Wealthy wine lovers will be given the chance to taste 100-year-old Krug 1915 vintage Champagne at a Sotheby's New York auction this September.
Bidding for a two-day tasting at Krug cellars in Champagne will begin at $15,000, Sotheby’s said.
The LVMH owned Champagne house has promised to uncork one of only four remaining bottles of Krug 1915 vintage in its cellars, as part of a tasting that will encompass Krug vintages spanning the past 100 years.
Sotheby’s’ auction, to be held on 25 September, comes amid higher interest in vintage Champagne among the world’s wealthiest wine lovers.
Olivier Krug will lead the tasting and there will also be a vineyard tour that is to include some of the history of the 1915 vintage in Champagne – which took place during World War One.
Reims, the capital of the Champagne region, was only around 1.2km from the front line and the city was subjected to 1,151 days of heavy artillery bombardment during the war, which lasted from September 1914 to 11 November 1918.

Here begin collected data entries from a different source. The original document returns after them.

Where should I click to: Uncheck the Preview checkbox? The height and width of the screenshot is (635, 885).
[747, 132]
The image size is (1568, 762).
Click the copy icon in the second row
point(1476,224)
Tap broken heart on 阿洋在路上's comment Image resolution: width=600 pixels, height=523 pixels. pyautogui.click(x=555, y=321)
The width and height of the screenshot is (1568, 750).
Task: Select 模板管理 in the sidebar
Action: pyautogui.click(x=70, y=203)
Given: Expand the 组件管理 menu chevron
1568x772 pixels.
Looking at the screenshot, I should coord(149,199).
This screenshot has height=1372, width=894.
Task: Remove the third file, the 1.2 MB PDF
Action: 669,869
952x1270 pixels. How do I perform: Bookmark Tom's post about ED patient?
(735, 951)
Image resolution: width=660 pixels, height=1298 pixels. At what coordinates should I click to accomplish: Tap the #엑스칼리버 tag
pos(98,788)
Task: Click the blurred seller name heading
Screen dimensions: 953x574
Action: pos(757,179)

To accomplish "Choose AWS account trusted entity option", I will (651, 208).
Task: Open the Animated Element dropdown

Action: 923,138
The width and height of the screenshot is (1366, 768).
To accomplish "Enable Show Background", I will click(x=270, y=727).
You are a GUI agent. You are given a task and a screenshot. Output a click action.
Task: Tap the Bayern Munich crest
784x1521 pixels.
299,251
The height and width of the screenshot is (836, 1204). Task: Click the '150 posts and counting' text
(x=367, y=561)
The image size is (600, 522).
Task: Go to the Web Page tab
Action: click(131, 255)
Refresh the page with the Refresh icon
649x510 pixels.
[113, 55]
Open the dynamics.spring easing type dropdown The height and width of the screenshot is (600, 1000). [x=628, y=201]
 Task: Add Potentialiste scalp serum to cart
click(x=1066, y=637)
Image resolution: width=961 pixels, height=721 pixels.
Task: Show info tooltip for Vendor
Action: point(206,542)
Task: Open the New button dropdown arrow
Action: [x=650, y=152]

Champagne from the WW1 era has previously sold well at Sotheby’s. In November 2013, the auction house sold three, two-bottle lots of Moet & Chandon 1914 vintage Champagne for almost £25,000.
Last year, London auction house Bonhams sold a single bottle of Pol Roger 1914 vintage Champagne for £5,640.
Champagne’s wartime harvests were largely carried out by women, because most men of working age had either been called up to fight, or had already been killed or injured in battle.